SOEs no haven for corrupt managers

(China Daily) Updated: 2015-03-19 07:26

SOEs no haven for corrupt managers

Xu Jianyi, Chairman of FAW Group Corporation, speaks at an interview during the 15th Shanghai International Automobile Industry Exhibition, known as Auto Shanghai 2013, in Shanghai, China, 20 April 2013.

Xu Jianyi, board chairman and Party secretary of China FAW Group Cooperation, was placed under investigation for abuse of power on Sunday, followed by Liao Yongyuan, general manager of the China National Petroleum Corporation, on Monday. The message is the Central Commission for Discipline Inspection of the Communist Party of China meant it when it said it would extend the focus of the crackdown on corruption to State-owned enterprises this year.
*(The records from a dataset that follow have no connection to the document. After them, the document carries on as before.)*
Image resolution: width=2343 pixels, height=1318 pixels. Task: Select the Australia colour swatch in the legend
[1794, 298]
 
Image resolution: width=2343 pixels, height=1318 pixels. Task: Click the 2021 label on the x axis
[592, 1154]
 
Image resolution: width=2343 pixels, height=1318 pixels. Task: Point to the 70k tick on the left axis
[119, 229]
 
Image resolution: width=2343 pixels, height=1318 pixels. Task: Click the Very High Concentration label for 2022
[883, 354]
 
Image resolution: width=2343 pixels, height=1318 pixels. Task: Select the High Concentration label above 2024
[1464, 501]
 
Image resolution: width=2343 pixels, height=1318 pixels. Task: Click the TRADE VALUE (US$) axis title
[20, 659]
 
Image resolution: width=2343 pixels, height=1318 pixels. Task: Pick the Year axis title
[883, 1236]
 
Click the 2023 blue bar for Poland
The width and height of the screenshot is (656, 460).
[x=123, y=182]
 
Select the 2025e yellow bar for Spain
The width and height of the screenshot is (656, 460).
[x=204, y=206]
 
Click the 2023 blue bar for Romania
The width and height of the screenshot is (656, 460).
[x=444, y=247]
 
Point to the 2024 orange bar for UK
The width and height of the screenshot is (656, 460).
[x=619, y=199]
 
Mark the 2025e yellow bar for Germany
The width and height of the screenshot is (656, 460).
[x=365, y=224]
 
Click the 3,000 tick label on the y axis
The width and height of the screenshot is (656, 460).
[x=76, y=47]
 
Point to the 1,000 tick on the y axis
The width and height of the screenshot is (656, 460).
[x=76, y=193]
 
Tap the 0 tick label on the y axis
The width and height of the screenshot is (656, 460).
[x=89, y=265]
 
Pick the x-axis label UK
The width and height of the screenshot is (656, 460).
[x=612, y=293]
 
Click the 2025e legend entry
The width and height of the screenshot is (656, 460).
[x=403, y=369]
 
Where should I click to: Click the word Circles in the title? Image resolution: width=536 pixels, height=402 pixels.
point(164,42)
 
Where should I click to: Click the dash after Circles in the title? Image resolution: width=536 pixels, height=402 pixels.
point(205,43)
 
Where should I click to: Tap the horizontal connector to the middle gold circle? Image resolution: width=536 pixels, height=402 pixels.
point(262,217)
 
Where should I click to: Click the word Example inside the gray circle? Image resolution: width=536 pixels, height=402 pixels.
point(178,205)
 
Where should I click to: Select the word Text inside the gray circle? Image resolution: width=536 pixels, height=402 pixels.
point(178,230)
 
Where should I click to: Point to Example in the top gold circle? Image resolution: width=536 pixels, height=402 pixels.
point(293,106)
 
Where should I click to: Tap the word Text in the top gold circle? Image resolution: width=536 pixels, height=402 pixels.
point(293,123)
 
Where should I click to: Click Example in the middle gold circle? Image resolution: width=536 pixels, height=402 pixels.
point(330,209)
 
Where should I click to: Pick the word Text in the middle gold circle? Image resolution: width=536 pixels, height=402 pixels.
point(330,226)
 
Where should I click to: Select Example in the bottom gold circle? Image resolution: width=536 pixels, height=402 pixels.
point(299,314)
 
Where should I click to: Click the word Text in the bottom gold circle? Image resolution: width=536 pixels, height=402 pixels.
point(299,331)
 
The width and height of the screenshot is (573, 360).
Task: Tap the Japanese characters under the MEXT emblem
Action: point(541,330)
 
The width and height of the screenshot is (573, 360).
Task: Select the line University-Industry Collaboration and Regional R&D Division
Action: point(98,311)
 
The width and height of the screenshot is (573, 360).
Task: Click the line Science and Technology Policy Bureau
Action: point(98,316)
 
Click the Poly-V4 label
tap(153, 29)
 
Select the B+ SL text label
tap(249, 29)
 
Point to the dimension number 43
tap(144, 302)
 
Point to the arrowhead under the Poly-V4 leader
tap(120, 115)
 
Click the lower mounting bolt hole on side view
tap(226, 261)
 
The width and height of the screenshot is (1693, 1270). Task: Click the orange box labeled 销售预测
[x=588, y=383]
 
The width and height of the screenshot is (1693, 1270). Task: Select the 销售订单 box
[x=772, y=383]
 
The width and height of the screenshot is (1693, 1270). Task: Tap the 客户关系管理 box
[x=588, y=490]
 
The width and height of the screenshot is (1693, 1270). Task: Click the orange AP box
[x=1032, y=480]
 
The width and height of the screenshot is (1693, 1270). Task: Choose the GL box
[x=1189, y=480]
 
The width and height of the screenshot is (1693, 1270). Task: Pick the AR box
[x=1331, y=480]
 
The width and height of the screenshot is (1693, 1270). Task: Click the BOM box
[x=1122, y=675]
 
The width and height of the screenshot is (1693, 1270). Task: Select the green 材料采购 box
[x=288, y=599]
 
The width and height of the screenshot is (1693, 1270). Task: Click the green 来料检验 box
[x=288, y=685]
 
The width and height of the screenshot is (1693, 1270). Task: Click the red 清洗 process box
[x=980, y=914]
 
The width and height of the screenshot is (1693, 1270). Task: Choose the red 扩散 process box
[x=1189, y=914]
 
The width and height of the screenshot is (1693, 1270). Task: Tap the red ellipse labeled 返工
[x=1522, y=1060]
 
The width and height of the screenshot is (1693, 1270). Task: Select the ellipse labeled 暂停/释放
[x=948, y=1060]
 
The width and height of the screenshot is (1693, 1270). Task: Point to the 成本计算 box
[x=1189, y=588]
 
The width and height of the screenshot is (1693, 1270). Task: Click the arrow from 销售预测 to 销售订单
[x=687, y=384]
Some major SOEs were targeted in the third round of inspections the Party's watchdog conducted from November 2014 until February this year. The fall of the high-ranking leaders of the country's largest automaker and largest oil company is definitely the harvest from this round of scrutiny.

It was reported that some 70 leaders of both central and local SOEs were probed for abuse of power in 2014 alone. Of the nine board directors of the CNPC, five have already been placed under investigation.

SOEs have long been the focus of public discontent and complaints because they enjoy all sorts of preferential State policies that give them an upper hand and because their leaders enjoy both the prerogatives of government ranking officials and the high salaries of business executives.

We know how important SOEs are for the country and the government, as they are involved in almost all the industries of vital importance to the country's national economy and security. Yet the large number of SOE leaders, those under the auspices of the central government in particular, who have been investigated so far for graft, should add to the public's concerns that these enterprises, which should have functioned as the pillars of the country's economy, may turn out to be rotten to the core.

For the sustainability of the national economy and for the healthy development of SOEs, the central discipline watchdogs should intensify the crackdown on SOE corruption and not show any leniency to any corrupt element they uncover.

In addition, more must be done to find out the defects and loopholes in their management that provided the room and opportunities for rent seeking and funneling of funds for personal gain. Without doing all these, a transparent, clean and efficient management cannot be put in place to ensure the companies function as they should.